Tugas
Tukar "toolbox" dengan "panel" di semua baris, mulai dari baris yang memuat "This screenshot has height=529, width=763." sampai baris yang memuat "Looking at the screenshot, I should (x=45, y=290).". Tulis ulang baris-baris itu saja, tanpa perubahan lain.
..........
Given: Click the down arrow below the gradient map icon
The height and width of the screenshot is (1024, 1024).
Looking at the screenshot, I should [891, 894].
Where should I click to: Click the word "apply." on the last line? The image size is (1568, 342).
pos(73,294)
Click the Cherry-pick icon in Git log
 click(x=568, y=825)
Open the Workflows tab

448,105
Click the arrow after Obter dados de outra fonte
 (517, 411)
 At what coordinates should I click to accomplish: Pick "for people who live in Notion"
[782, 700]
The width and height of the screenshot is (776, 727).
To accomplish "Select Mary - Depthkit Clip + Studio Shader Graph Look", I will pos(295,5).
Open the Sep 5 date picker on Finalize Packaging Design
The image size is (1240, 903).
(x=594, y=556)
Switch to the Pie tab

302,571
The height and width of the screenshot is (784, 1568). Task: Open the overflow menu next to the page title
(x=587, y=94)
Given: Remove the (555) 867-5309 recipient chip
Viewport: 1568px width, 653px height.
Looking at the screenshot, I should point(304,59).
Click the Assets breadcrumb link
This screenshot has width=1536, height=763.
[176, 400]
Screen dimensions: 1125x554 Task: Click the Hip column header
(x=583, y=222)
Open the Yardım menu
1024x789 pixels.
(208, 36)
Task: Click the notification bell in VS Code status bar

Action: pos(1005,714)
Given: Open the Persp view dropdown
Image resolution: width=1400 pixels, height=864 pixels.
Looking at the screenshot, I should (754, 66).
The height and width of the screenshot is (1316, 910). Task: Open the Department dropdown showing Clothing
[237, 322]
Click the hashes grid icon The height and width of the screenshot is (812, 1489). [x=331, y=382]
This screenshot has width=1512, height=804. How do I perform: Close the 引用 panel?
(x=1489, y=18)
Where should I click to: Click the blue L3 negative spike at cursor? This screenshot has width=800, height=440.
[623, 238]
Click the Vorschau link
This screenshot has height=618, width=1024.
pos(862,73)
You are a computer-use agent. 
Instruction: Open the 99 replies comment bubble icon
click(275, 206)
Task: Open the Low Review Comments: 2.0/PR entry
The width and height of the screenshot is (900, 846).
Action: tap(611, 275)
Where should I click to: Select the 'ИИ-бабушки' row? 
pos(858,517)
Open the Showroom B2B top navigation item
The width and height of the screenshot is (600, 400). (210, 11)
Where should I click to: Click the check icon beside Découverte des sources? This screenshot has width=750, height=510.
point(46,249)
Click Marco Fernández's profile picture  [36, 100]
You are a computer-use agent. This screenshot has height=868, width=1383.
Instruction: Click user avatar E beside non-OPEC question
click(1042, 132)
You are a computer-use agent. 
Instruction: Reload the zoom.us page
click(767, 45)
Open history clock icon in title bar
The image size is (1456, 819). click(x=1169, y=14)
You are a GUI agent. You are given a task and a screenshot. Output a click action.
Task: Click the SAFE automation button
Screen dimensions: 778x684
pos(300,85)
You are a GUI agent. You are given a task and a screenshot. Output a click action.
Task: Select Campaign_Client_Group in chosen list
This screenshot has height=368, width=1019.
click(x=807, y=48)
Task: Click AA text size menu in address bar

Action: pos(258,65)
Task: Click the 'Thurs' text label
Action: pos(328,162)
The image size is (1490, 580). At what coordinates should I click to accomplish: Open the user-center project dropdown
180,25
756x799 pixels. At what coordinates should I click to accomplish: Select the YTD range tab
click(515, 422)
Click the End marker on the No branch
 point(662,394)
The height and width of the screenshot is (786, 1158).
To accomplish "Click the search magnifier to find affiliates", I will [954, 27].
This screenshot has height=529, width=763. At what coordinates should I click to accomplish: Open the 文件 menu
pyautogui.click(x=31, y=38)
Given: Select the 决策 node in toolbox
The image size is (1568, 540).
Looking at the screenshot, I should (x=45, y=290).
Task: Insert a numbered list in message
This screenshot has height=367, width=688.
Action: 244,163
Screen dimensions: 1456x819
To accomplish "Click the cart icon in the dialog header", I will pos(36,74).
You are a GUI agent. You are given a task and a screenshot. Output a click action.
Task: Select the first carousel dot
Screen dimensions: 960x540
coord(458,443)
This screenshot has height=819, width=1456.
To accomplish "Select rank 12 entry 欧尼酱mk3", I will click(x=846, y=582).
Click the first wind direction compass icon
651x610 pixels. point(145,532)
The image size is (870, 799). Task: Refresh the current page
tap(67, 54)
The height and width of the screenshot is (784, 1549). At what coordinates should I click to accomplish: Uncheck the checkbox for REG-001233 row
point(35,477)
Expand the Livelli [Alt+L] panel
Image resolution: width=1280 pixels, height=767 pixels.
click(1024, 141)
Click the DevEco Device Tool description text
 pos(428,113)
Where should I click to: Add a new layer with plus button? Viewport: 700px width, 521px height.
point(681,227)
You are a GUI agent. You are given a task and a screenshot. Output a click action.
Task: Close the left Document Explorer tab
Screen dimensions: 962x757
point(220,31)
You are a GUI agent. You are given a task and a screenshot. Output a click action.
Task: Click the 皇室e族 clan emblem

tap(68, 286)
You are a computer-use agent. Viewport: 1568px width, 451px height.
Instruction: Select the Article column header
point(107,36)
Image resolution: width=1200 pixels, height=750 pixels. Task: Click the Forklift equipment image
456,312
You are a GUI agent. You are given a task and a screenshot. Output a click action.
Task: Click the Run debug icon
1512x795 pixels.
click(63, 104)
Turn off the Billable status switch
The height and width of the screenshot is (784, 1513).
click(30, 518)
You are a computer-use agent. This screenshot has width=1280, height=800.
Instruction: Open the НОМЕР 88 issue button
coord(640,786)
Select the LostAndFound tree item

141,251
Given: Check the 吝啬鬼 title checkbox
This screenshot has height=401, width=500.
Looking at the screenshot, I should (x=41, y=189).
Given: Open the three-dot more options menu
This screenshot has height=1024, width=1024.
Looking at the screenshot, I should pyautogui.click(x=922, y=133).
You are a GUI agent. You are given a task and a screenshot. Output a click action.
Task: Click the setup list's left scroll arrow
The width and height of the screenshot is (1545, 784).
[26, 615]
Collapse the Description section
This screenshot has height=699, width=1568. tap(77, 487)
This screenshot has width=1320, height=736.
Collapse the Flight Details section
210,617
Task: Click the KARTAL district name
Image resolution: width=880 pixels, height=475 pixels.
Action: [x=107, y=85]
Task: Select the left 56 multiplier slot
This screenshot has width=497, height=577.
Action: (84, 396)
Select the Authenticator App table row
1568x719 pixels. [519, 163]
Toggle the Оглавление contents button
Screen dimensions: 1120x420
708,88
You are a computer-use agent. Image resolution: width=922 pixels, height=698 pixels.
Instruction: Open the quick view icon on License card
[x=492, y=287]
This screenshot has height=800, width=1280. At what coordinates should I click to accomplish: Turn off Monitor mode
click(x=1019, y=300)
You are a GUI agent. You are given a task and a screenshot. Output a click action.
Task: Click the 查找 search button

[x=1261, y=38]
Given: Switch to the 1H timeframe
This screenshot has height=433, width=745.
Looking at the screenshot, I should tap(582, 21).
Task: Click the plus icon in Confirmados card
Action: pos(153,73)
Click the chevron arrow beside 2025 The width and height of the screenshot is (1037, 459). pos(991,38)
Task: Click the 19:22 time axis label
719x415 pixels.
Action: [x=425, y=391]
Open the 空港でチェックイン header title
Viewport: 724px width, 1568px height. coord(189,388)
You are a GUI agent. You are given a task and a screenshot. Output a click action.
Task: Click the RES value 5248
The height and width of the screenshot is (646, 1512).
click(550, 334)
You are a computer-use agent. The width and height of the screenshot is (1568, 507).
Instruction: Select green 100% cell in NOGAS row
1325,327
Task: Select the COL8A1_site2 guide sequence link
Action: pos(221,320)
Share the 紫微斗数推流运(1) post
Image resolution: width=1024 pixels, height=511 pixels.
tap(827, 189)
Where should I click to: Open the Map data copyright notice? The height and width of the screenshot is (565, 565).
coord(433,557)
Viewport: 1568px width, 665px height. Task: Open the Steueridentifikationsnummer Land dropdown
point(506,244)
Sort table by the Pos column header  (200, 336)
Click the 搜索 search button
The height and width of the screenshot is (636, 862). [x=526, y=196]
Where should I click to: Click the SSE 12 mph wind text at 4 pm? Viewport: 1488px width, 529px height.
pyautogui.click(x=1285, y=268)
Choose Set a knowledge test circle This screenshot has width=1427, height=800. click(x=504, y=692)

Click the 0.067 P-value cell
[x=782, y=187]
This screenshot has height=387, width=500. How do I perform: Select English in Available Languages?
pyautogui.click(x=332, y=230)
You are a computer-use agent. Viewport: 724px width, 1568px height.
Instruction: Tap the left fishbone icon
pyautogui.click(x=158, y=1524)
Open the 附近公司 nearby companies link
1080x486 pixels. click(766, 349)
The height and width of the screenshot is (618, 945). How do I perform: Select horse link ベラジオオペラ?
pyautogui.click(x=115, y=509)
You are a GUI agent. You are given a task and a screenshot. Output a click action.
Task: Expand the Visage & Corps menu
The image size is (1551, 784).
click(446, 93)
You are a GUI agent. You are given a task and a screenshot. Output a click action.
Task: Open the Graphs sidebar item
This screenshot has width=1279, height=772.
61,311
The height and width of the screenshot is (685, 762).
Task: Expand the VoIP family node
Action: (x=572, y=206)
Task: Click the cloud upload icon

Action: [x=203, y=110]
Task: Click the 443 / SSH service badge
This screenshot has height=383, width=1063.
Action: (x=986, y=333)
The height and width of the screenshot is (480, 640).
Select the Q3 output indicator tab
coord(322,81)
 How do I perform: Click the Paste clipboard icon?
..........
Jawaban
This screenshot has height=529, width=763. At what coordinates should I click to accomplish: Open the 文件 menu
pyautogui.click(x=31, y=38)
Given: Select the 决策 node in panel
The image size is (1568, 540).
Looking at the screenshot, I should (x=45, y=290).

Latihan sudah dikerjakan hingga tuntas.